Межа — страница 52 из 73

«Эть, пойдут нынче хлеба, а?»

«А чего не пойти им, само собою пойдут».

«Само собою, эть, само собою», — повторял он с добротою и улыбкою, не столь вникая в смысл этих сказанных Прохором слов, как чувствуя в созвучии их привычное и понятное ему, должно быть, но теперь казавшееся недоступным течение жизни.

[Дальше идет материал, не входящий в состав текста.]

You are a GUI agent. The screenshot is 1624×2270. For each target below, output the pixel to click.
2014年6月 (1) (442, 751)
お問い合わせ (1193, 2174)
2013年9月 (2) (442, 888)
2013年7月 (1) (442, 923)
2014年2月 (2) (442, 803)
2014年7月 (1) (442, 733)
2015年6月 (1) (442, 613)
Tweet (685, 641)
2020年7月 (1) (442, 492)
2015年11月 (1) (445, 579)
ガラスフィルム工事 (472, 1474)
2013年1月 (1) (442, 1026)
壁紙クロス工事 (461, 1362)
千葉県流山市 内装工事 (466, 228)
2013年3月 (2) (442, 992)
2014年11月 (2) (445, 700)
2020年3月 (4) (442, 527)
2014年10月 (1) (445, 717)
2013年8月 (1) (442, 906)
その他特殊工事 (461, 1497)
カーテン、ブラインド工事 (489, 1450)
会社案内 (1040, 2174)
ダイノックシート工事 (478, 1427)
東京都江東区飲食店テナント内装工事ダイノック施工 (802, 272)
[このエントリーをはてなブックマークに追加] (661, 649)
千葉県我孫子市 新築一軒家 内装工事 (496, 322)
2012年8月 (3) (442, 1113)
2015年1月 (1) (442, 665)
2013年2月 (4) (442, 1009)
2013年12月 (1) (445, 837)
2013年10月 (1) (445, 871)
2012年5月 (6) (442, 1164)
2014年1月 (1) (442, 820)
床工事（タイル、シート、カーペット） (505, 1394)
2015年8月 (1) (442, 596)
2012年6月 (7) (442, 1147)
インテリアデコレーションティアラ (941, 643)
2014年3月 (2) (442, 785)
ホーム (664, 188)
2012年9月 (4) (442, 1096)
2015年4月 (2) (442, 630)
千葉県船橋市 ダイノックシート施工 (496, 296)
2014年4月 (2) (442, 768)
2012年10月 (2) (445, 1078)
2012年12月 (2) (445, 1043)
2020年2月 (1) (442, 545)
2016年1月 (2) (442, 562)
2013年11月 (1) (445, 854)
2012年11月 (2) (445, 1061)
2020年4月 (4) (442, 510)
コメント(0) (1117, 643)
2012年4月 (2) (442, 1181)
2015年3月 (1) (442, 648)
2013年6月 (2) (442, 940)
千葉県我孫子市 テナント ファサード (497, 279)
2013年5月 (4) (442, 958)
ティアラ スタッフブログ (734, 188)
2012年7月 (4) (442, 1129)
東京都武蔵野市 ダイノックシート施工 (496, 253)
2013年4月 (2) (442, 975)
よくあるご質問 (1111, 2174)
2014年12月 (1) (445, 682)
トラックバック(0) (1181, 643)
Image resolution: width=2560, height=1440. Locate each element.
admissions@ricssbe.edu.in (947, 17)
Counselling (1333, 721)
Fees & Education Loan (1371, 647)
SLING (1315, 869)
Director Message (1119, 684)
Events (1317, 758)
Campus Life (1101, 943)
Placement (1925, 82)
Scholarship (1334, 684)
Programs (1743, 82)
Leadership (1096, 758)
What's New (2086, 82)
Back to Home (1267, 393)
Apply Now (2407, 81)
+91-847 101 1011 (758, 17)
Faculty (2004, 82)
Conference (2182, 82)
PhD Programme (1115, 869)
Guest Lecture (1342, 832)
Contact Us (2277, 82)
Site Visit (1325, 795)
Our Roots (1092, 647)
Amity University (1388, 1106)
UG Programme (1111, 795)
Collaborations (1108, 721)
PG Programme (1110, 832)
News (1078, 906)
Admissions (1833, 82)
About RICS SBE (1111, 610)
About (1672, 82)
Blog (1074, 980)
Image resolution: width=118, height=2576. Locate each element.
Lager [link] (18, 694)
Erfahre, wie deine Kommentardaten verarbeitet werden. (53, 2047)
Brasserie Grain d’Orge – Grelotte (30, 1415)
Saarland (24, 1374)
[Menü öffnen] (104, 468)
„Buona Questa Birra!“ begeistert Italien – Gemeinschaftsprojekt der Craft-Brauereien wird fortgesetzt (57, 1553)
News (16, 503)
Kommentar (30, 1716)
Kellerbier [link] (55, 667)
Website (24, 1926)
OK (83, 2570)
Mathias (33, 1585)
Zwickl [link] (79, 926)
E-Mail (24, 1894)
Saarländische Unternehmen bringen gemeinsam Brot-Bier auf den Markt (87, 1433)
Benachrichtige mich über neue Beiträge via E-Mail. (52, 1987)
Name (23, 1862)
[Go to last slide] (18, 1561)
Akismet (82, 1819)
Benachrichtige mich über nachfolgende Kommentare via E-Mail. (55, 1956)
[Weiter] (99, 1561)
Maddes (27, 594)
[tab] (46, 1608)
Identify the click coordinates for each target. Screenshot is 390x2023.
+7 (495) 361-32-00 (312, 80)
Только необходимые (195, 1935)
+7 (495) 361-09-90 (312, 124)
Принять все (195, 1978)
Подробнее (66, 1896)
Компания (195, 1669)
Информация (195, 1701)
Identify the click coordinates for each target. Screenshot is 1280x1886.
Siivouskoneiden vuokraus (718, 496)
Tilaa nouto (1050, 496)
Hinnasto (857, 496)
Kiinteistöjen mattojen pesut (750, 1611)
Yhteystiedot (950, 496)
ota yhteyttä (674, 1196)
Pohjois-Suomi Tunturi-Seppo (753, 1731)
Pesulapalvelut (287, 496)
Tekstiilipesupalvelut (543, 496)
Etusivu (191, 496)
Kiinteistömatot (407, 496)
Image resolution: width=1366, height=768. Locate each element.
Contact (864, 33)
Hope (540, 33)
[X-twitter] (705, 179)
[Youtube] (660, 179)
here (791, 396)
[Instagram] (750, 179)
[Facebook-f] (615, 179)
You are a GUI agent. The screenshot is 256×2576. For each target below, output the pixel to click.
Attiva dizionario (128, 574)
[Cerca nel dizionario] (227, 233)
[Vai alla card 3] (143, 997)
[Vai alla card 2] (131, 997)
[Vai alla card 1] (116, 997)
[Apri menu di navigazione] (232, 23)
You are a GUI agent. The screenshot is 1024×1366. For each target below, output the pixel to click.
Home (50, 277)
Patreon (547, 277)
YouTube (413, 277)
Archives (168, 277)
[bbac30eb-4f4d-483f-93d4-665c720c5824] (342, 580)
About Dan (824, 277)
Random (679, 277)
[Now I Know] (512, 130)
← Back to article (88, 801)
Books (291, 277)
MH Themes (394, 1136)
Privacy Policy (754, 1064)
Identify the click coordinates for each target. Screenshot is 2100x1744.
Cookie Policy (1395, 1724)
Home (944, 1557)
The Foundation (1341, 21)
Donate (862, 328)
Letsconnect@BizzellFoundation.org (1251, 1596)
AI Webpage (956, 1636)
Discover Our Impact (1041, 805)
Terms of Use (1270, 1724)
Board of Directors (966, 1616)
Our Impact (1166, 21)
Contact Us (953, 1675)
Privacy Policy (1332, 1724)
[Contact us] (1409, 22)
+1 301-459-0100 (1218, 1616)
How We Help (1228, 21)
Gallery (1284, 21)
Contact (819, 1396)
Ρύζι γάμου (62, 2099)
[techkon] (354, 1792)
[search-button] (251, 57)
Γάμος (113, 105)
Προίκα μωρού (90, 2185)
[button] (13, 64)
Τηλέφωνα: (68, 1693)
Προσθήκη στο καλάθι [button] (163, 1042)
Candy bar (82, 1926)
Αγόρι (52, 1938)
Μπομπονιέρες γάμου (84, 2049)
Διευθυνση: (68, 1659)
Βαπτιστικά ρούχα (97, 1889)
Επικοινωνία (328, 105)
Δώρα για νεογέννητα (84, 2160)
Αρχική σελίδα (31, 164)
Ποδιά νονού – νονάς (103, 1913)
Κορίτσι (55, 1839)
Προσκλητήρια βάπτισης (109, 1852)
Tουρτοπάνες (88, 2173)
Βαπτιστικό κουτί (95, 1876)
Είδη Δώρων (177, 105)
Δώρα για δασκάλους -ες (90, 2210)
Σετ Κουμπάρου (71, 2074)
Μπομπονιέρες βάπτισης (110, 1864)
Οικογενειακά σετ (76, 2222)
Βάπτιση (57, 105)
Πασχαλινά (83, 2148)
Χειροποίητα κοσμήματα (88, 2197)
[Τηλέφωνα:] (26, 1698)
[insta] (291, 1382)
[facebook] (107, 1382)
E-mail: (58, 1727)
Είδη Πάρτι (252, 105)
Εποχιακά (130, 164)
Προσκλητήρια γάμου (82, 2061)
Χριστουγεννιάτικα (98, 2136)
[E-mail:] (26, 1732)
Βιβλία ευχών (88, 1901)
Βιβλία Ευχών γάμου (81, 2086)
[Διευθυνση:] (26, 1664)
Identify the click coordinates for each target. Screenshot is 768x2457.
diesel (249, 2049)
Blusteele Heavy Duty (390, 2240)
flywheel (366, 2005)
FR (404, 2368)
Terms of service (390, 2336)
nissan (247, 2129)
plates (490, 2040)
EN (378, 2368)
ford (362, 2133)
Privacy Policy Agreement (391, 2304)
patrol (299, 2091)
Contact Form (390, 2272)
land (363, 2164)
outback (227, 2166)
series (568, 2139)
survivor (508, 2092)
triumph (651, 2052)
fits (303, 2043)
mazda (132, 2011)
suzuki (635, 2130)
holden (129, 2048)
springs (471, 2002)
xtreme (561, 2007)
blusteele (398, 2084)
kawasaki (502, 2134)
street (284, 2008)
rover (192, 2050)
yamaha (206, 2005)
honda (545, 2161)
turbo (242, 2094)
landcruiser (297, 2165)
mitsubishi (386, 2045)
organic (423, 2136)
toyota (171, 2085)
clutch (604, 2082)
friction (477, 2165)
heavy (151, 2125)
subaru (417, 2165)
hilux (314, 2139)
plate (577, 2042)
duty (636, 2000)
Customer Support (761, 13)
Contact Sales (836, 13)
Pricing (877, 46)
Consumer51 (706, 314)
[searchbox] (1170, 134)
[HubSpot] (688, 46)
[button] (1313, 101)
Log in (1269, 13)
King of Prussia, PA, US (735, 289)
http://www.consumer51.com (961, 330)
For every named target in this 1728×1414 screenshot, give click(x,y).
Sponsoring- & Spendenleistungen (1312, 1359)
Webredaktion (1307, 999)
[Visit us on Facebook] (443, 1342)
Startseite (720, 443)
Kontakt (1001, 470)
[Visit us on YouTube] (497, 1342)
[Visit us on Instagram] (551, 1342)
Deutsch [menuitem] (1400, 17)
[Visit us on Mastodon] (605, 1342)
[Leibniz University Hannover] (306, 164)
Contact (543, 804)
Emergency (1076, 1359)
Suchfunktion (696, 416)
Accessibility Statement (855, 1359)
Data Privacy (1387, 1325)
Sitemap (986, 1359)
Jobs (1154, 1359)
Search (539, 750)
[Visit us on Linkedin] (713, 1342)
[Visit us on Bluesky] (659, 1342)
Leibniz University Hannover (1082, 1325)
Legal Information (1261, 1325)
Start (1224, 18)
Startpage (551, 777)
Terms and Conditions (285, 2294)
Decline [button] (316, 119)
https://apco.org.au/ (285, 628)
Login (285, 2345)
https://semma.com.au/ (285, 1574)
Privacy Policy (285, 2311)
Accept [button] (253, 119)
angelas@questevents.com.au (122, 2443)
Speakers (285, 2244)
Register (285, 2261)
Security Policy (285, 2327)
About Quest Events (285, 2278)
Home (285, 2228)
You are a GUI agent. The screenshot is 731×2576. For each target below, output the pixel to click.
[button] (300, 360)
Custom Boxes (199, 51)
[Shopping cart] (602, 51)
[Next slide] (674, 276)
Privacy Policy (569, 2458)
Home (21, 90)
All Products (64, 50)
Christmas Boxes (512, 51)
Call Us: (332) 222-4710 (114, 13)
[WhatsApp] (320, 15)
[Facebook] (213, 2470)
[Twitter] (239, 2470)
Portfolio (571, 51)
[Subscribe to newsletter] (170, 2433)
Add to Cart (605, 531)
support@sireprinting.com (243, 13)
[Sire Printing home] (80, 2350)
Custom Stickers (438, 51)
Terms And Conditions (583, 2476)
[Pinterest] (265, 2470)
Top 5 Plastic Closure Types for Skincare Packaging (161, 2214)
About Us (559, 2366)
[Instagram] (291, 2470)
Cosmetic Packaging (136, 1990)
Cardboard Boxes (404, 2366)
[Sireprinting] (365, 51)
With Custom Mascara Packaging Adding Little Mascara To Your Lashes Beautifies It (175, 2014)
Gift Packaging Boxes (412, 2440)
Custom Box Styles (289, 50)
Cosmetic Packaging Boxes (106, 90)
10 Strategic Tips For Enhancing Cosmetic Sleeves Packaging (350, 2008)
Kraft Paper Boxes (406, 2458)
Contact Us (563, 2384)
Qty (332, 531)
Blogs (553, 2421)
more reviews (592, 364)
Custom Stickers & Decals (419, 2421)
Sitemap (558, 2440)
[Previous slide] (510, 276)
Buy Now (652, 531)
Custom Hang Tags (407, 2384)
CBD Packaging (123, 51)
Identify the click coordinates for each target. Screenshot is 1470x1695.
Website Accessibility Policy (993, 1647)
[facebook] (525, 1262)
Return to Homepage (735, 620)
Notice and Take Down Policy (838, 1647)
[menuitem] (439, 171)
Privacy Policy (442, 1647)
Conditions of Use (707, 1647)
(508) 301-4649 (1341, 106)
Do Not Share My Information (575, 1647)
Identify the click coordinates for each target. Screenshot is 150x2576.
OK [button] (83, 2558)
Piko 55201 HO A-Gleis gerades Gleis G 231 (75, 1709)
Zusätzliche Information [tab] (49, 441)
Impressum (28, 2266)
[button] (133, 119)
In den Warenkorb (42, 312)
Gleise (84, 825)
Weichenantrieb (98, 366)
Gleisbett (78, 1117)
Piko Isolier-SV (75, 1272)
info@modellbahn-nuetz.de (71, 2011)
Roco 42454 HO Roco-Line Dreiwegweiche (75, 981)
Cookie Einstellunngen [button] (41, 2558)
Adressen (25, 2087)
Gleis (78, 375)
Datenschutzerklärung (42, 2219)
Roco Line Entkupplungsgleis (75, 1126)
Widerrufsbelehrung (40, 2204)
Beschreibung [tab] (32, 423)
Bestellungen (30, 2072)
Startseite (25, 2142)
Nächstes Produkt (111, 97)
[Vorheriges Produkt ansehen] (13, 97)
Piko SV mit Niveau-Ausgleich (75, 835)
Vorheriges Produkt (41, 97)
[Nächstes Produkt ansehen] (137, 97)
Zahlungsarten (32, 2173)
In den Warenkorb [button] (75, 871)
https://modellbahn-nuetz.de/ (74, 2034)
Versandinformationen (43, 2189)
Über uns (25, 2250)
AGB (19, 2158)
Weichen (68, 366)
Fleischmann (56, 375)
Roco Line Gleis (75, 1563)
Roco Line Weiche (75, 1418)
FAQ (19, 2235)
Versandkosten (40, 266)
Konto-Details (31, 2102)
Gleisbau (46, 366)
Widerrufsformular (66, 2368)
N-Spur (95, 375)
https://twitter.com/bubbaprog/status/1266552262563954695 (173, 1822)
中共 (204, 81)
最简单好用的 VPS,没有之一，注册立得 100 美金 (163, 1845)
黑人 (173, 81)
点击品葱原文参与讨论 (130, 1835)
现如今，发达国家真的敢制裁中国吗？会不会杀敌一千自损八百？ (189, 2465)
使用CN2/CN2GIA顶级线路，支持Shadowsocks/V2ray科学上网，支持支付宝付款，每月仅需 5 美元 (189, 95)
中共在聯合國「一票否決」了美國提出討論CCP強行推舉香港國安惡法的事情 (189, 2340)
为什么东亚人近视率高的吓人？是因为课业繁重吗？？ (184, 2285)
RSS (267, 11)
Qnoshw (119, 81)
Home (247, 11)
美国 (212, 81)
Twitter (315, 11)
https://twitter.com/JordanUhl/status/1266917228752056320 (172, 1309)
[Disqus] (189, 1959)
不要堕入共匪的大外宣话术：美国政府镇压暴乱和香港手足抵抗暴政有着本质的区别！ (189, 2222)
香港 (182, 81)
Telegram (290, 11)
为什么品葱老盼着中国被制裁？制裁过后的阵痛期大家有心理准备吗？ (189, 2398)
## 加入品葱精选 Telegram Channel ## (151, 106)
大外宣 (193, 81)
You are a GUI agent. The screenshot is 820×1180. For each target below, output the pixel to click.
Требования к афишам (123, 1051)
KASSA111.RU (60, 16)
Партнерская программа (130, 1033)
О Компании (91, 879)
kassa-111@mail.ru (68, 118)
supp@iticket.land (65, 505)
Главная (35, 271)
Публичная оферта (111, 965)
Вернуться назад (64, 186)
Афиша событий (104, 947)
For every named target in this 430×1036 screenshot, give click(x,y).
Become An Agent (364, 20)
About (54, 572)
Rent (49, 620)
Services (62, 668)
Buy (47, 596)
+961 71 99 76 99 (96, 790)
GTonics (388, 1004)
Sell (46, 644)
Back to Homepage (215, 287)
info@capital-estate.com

Но по мере того, как подъезжали к кладбищу и впереди сквозь сетку падающего снега все яснее вырисовывались кресты и оградки, настроение Минаева изменялось; на лице его вновь появилось то недовольство, с каким он вышел из дому и пришел на хозяйственный двор. «Вырасти-то вырастет, да только и увидишь его», — уже ворча, говорил он, разворачивая сани и останавливая их возле того места, где велено было рыть могилу. Пока Прохор разгребал снег, Минаев молча стоял, держа в руках лом, и смотрел на парня; потом сначала легонько, как бы пробуя, постучал острием о мерзлую землю, затем ударил сильнее, еще сильнее, вывернул первый, ком мерзлой земли и через минуту, сбросив полушубок, уже работал с привычной ему ловкостью и силой, то взмахивая ломом, то беря в руки лопату, и сторонившемуся Прохору ничего не оставалось, как смотреть на сгибавшуюся и разгибавшуюся худую спину Минаева. Рубашка на спине мокла от падавшего и тут же таявшего на ней снега. «Угораздило же в такой день», — налегая всей тяжестью на лопату, с недовольством и неприязнью думал он. «Ну-ка, шевелись, шевелись!» — успевал он покрикивать на Прохора. К сапогам его прилипала красная, перемешанная со снегом глина; от мерзлых стен, когда он разгибался и окидывал взглядом могилу, чтобы определить, на штык ли, на два ли брать еще в глубину, веяло пронизывающей земляной сыростью, и сырость эта и чавкающая под ногами глина раздражали его. «Угораздило же!» — снова и снова, уже зло повторял он. Он вылез из ямы прежде, чем все было закончено. Прохор еще подчищал дно, а он, запахнувшись в полушубок, сидел на санях и пучком сена вытирал сапоги.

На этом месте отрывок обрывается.